## PROBLEM TO WORK ON
Pull out every line of the listing below that contains the word "height", copying each one in full.

— begin EXERCISE INPUT —

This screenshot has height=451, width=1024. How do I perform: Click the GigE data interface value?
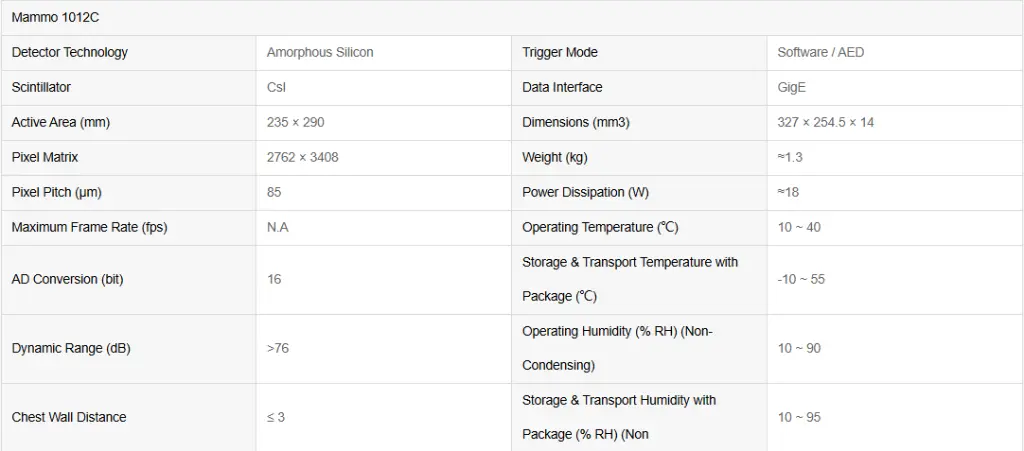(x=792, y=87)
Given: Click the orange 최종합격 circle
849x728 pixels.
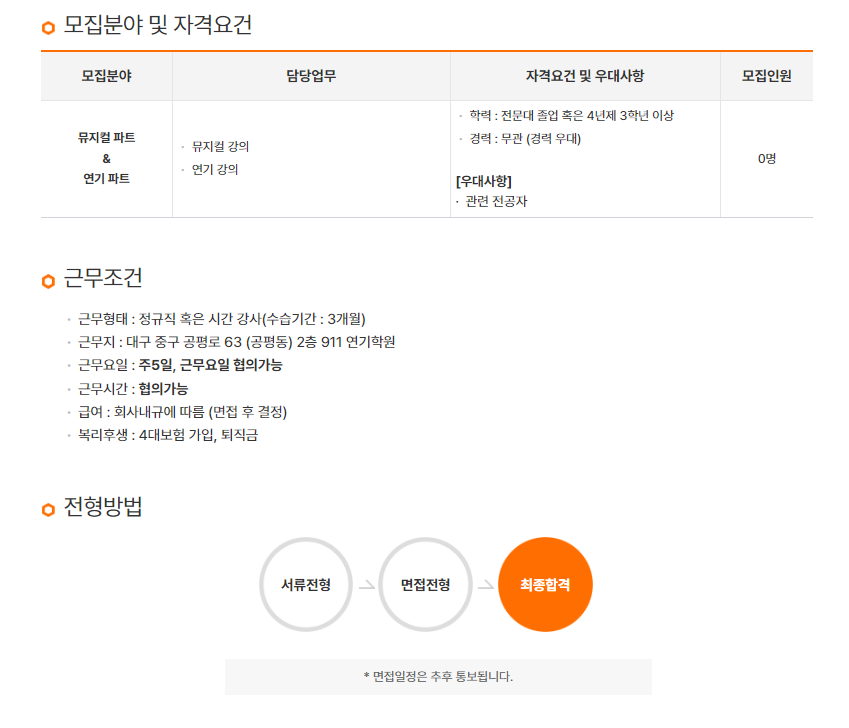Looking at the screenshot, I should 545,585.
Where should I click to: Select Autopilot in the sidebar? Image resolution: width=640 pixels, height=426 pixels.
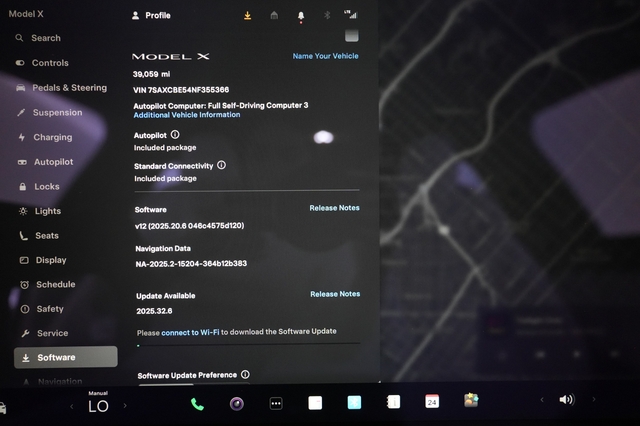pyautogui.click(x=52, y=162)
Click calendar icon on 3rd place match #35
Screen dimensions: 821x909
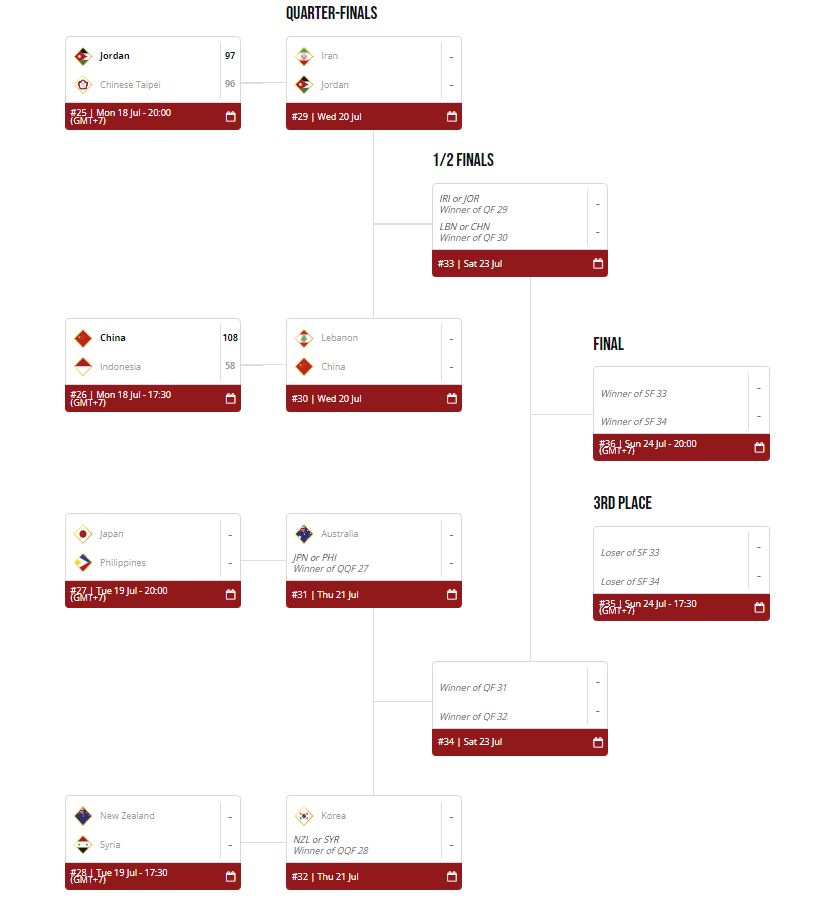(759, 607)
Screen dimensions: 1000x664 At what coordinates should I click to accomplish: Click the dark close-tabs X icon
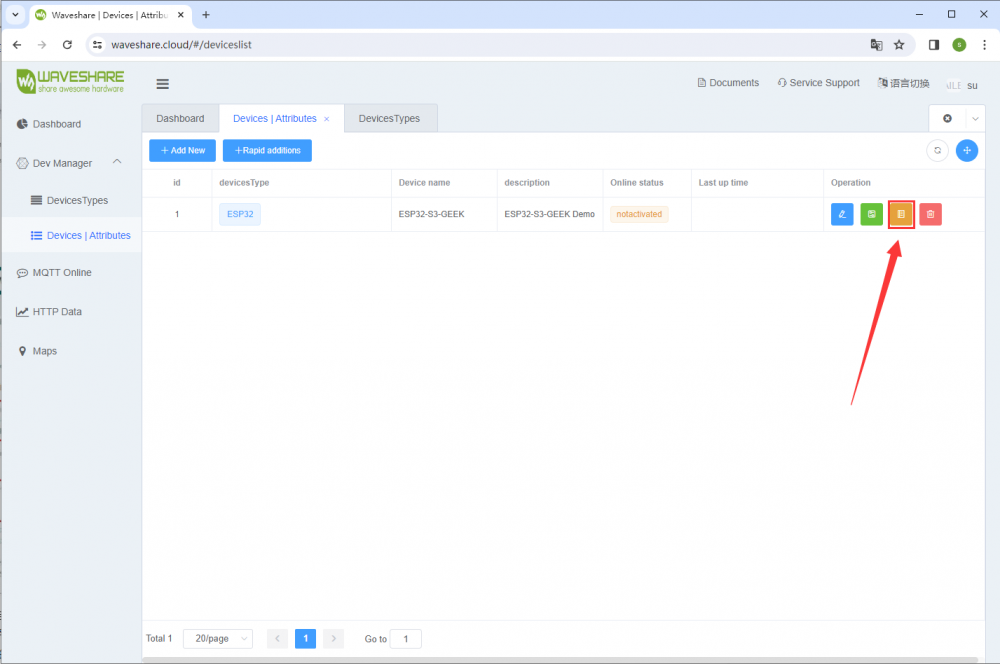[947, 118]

— end EXERCISE INPUT —

## ANSWER TO THE EXERCISE
This screenshot has height=451, width=1024. How do I perform: Click the GigE data interface value?
Where should I click to: Select Autopilot in the sidebar? Image resolution: width=640 pixels, height=426 pixels.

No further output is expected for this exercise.